Vacuity checking added to JVM and MIR Backends #2338
Conversation
- Introduce SAWCentral.Crucible.Common.Vacuity for backend-independent detection of contradictory assumptions. - Adapt LLVM/Builtins.hs to use the new GenericCrucibleContext abstraction. - Preserve existing vacuity behavior under --detect-vacuity for LLVM backend. - No change for other backends yet. - Register new module in saw.cabal.
Hooks vacuity checking into mir_verify using the new GenericCrucibleContext abstraction.
Hooks vacuity checking into jvm_verify using the new GenericCrucibleContext abstraction.
|
This is related to #2028 |
There was a problem hiding this comment.
Thanks for working on this, @sand7000!
Some general observations:
- Please make a note of --detect-vacuity doesn't work with the MIR backend #2028 in the relevant commits that fix the issue so that GitHub links the commits back to the issue.
- Make sure mention this improvement in the SAW changelog.
- Please add at least one test case under
intTestsso that we can verify that the bug remains fixed going forward.

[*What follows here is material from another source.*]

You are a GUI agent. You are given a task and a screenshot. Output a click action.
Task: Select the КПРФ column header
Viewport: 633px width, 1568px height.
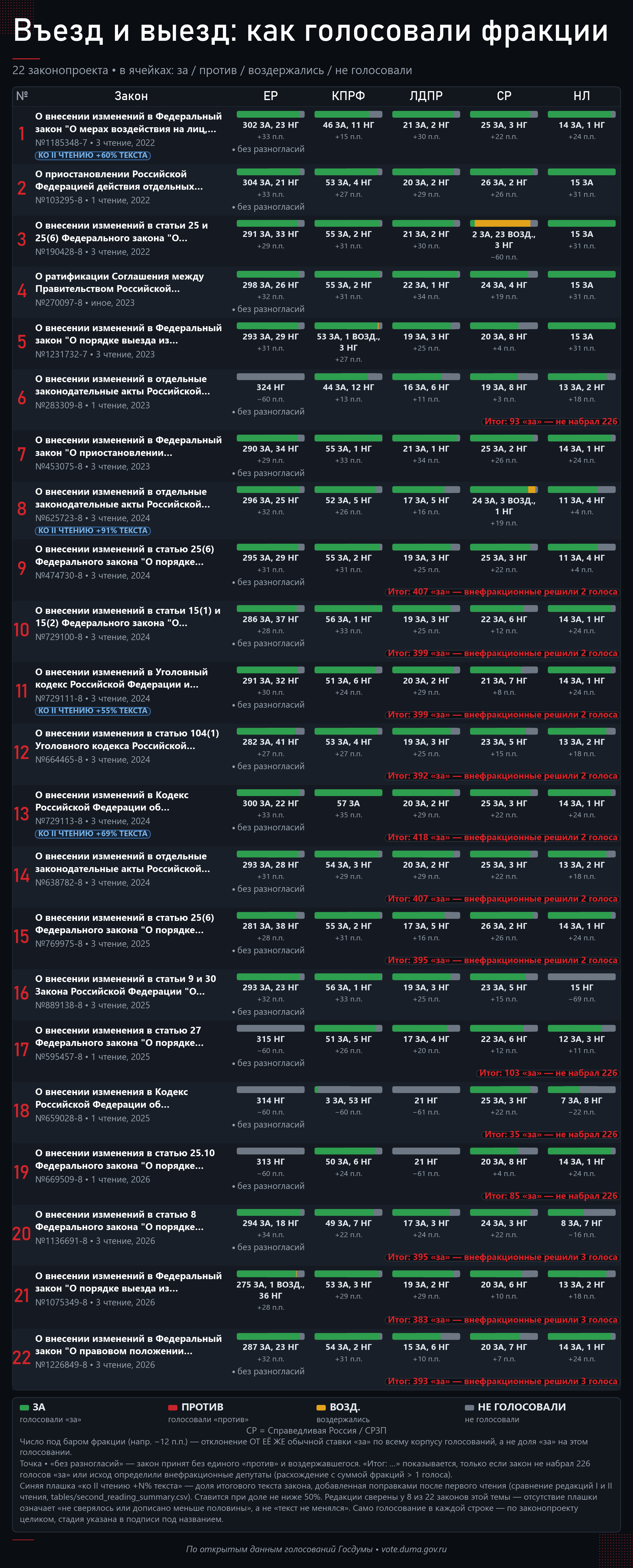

| -- | Minimal backend-independent context | ||
| data GenericCrucibleContext sym = GenericCrucibleContext | ||
| { gccSym :: sym -- What4 symbolic backend | ||
| } |
There was a problem hiding this comment.
I don't understand what the purpose of this data type is. Why not just pass Sym directly instead?

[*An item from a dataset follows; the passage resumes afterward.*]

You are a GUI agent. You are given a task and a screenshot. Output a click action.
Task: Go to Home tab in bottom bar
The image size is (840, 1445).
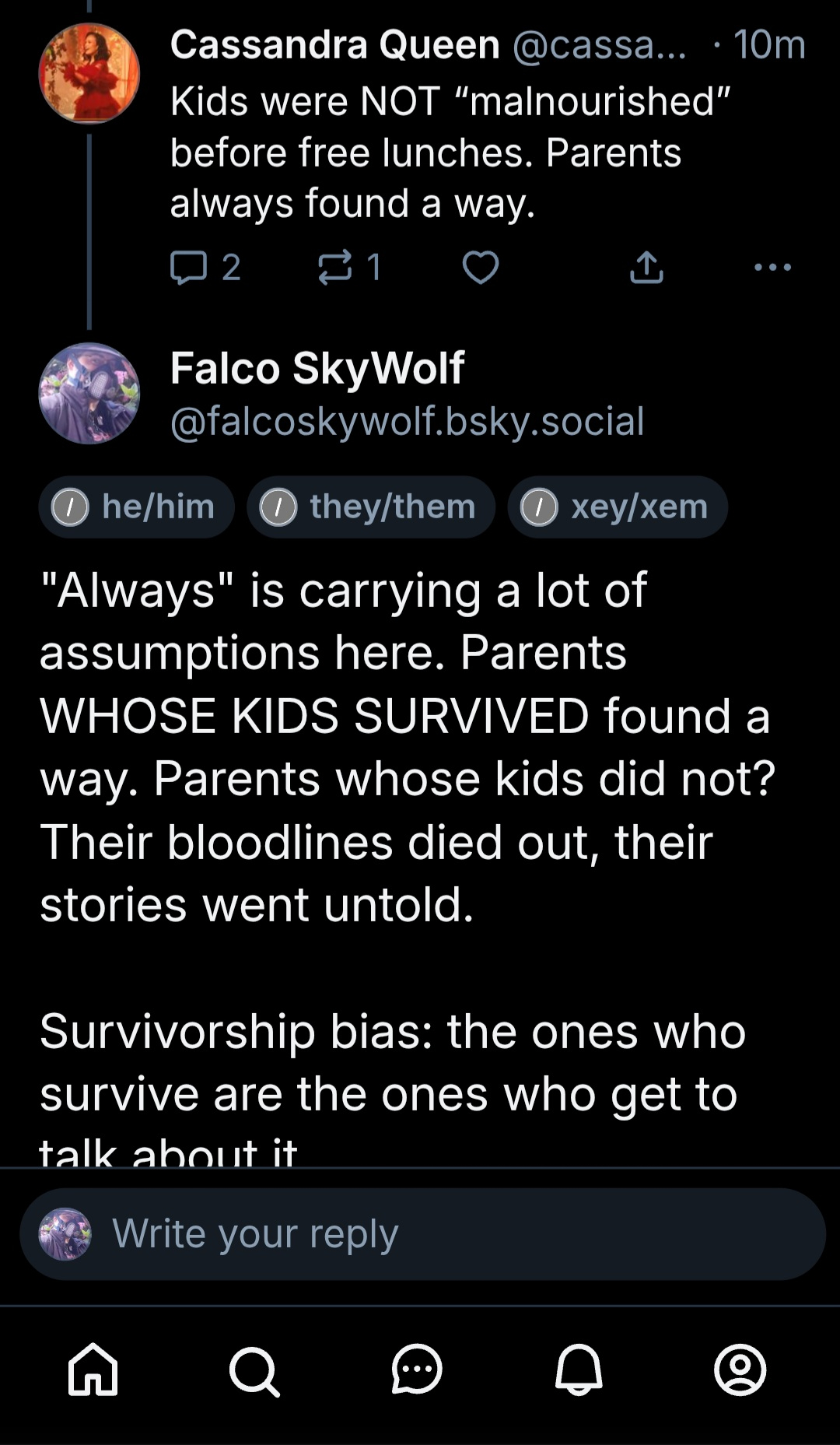point(93,1369)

| (assumptionsContainContradiction gcc methodSpec tactic assumptions) | ||
| (computeMinimalContradictingCore gcc methodSpec tactic assumptions) | ||
|
|
||
| -- | Check if the assumptions are contradictory |
There was a problem hiding this comment.
Any reason not to use the same Haddock comments that were originally present in SAWCentral.Crucible.LLVM.Builtins?
| -- | Check if the assumptions are contradictory | |
| -- | Checks for contradictions within the given list of assumptions, by asking | |
| -- the solver about whether their conjunction entails falsehood. |
These are more detailed, so I would prefer using these.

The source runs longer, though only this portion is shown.